-------- DATA TO USE

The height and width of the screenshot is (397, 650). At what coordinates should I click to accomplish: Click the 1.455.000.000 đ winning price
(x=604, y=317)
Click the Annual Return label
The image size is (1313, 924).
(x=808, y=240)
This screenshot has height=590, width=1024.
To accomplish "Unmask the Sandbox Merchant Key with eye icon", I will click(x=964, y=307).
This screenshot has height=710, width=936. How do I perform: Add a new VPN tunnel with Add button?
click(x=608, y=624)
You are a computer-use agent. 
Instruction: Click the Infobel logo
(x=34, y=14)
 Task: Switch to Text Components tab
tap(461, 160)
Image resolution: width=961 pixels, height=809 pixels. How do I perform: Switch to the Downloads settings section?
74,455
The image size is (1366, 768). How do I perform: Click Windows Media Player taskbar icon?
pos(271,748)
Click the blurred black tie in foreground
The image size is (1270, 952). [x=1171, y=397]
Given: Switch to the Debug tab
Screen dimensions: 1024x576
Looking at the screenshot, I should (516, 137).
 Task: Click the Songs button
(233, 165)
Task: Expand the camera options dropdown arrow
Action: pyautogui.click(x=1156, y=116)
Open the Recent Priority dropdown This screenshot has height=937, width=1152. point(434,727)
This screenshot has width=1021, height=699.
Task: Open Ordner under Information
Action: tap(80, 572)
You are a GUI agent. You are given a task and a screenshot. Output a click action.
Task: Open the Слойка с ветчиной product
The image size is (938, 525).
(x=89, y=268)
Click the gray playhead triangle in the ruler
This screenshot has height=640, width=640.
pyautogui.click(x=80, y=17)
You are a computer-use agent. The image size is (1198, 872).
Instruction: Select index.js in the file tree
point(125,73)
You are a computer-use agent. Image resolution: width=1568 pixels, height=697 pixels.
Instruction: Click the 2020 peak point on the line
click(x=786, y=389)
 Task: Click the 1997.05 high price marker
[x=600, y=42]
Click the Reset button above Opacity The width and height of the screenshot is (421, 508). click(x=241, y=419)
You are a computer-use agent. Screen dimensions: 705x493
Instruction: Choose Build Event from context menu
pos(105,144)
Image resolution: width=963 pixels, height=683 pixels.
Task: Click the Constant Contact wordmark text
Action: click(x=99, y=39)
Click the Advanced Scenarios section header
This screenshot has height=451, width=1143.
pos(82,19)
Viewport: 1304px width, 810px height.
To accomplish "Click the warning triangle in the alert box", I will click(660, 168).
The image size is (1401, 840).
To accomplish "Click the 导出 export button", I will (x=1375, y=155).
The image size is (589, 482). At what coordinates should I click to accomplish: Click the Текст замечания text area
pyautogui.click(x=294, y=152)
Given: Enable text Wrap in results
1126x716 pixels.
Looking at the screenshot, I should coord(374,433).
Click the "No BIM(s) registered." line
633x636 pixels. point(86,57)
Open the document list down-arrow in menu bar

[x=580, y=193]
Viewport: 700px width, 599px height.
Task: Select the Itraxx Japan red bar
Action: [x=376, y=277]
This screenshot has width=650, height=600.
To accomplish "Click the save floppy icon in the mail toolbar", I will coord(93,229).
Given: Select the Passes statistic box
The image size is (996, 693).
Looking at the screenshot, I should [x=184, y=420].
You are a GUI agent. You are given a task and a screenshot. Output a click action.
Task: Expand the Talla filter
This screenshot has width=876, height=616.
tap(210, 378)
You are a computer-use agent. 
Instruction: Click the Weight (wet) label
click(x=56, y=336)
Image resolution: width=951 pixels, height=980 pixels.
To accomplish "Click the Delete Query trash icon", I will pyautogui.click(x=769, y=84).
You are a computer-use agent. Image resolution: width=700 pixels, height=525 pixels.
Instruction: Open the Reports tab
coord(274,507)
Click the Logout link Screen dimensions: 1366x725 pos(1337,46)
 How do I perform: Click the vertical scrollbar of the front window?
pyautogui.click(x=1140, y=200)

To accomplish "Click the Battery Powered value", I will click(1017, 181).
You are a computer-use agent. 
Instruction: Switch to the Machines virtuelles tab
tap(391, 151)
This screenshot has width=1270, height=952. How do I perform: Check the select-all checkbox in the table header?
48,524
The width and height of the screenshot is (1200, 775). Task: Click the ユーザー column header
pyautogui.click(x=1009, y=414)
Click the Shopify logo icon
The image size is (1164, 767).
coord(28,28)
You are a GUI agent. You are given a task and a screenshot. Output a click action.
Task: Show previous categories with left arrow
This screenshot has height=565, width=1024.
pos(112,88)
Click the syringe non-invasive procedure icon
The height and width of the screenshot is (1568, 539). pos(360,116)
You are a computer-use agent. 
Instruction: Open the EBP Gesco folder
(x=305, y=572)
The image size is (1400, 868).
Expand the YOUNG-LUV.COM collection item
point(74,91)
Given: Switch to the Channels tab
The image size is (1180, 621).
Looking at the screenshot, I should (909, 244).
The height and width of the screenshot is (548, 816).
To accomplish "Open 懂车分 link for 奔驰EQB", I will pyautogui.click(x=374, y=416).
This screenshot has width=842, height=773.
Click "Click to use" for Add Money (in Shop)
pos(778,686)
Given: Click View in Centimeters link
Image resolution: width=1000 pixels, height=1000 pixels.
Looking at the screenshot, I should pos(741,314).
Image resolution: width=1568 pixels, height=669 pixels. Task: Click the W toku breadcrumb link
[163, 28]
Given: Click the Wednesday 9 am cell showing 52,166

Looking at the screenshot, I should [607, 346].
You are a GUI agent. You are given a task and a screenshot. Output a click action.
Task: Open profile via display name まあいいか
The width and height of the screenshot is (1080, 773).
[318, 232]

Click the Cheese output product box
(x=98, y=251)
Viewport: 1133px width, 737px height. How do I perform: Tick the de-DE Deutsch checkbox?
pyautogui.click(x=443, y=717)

----------------

The records need to be copied exactly, with no line left out.

The height and width of the screenshot is (397, 650). At what coordinates should I click to accomplish: Click the 1.455.000.000 đ winning price
(x=604, y=317)
Click the Annual Return label
The image size is (1313, 924).
(x=808, y=240)
This screenshot has height=590, width=1024.
To accomplish "Unmask the Sandbox Merchant Key with eye icon", I will click(x=964, y=307).
This screenshot has height=710, width=936. How do I perform: Add a new VPN tunnel with Add button?
click(x=608, y=624)
You are a computer-use agent. 
Instruction: Click the Infobel logo
(x=34, y=14)
 Task: Switch to Text Components tab
tap(461, 160)
Image resolution: width=961 pixels, height=809 pixels. How do I perform: Switch to the Downloads settings section?
74,455
The image size is (1366, 768). How do I perform: Click Windows Media Player taskbar icon?
pos(271,748)
Click the blurred black tie in foreground
The image size is (1270, 952). [x=1171, y=397]
Given: Switch to the Debug tab
Screen dimensions: 1024x576
Looking at the screenshot, I should (516, 137).
 Task: Click the Songs button
(233, 165)
Task: Expand the camera options dropdown arrow
Action: pyautogui.click(x=1156, y=116)
Open the Recent Priority dropdown This screenshot has height=937, width=1152. point(434,727)
This screenshot has width=1021, height=699.
Task: Open Ordner under Information
Action: tap(80, 572)
You are a GUI agent. You are given a task and a screenshot. Output a click action.
Task: Open the Слойка с ветчиной product
The image size is (938, 525).
(x=89, y=268)
Click the gray playhead triangle in the ruler
This screenshot has height=640, width=640.
pyautogui.click(x=80, y=17)
You are a computer-use agent. The image size is (1198, 872).
Instruction: Select index.js in the file tree
point(125,73)
You are a computer-use agent. Image resolution: width=1568 pixels, height=697 pixels.
Instruction: Click the 2020 peak point on the line
click(x=786, y=389)
 Task: Click the 1997.05 high price marker
[x=600, y=42]
Click the Reset button above Opacity The width and height of the screenshot is (421, 508). click(x=241, y=419)
You are a computer-use agent. Screen dimensions: 705x493
Instruction: Choose Build Event from context menu
pos(105,144)
Image resolution: width=963 pixels, height=683 pixels.
Task: Click the Constant Contact wordmark text
Action: click(x=99, y=39)
Click the Advanced Scenarios section header
This screenshot has height=451, width=1143.
pos(82,19)
Viewport: 1304px width, 810px height.
To accomplish "Click the warning triangle in the alert box", I will click(660, 168).
The image size is (1401, 840).
To accomplish "Click the 导出 export button", I will (x=1375, y=155).
The image size is (589, 482). At what coordinates should I click to accomplish: Click the Текст замечания text area
pyautogui.click(x=294, y=152)
Given: Enable text Wrap in results
1126x716 pixels.
Looking at the screenshot, I should coord(374,433).
Click the "No BIM(s) registered." line
633x636 pixels. point(86,57)
Open the document list down-arrow in menu bar

[x=580, y=193]
Viewport: 700px width, 599px height.
Task: Select the Itraxx Japan red bar
Action: [x=376, y=277]
This screenshot has width=650, height=600.
To accomplish "Click the save floppy icon in the mail toolbar", I will coord(93,229).
Given: Select the Passes statistic box
The image size is (996, 693).
Looking at the screenshot, I should [x=184, y=420].
You are a GUI agent. You are given a task and a screenshot. Output a click action.
Task: Expand the Talla filter
This screenshot has width=876, height=616.
tap(210, 378)
You are a computer-use agent. 
Instruction: Click the Weight (wet) label
click(x=56, y=336)
Image resolution: width=951 pixels, height=980 pixels.
To accomplish "Click the Delete Query trash icon", I will pyautogui.click(x=769, y=84).
You are a computer-use agent. Image resolution: width=700 pixels, height=525 pixels.
Instruction: Open the Reports tab
coord(274,507)
Click the Logout link Screen dimensions: 1366x725 pos(1337,46)
 How do I perform: Click the vertical scrollbar of the front window?
pyautogui.click(x=1140, y=200)

To accomplish "Click the Battery Powered value", I will click(1017, 181).
You are a computer-use agent. 
Instruction: Switch to the Machines virtuelles tab
tap(391, 151)
This screenshot has width=1270, height=952. How do I perform: Check the select-all checkbox in the table header?
48,524
The width and height of the screenshot is (1200, 775). Task: Click the ユーザー column header
pyautogui.click(x=1009, y=414)
Click the Shopify logo icon
The image size is (1164, 767).
coord(28,28)
You are a GUI agent. You are given a task and a screenshot. Output a click action.
Task: Show previous categories with left arrow
This screenshot has height=565, width=1024.
pos(112,88)
Click the syringe non-invasive procedure icon
The height and width of the screenshot is (1568, 539). pos(360,116)
You are a computer-use agent. 
Instruction: Open the EBP Gesco folder
(x=305, y=572)
The image size is (1400, 868).
Expand the YOUNG-LUV.COM collection item
point(74,91)
Given: Switch to the Channels tab
The image size is (1180, 621).
Looking at the screenshot, I should (909, 244).
The height and width of the screenshot is (548, 816).
To accomplish "Open 懂车分 link for 奔驰EQB", I will pyautogui.click(x=374, y=416).
This screenshot has width=842, height=773.
Click "Click to use" for Add Money (in Shop)
pos(778,686)
Given: Click View in Centimeters link
Image resolution: width=1000 pixels, height=1000 pixels.
Looking at the screenshot, I should pos(741,314).
Image resolution: width=1568 pixels, height=669 pixels. Task: Click the W toku breadcrumb link
[163, 28]
Given: Click the Wednesday 9 am cell showing 52,166

Looking at the screenshot, I should [607, 346].
You are a GUI agent. You are given a task and a screenshot. Output a click action.
Task: Open profile via display name まあいいか
The width and height of the screenshot is (1080, 773).
[318, 232]

Click the Cheese output product box
(x=98, y=251)
Viewport: 1133px width, 737px height. How do I perform: Tick the de-DE Deutsch checkbox?
pyautogui.click(x=443, y=717)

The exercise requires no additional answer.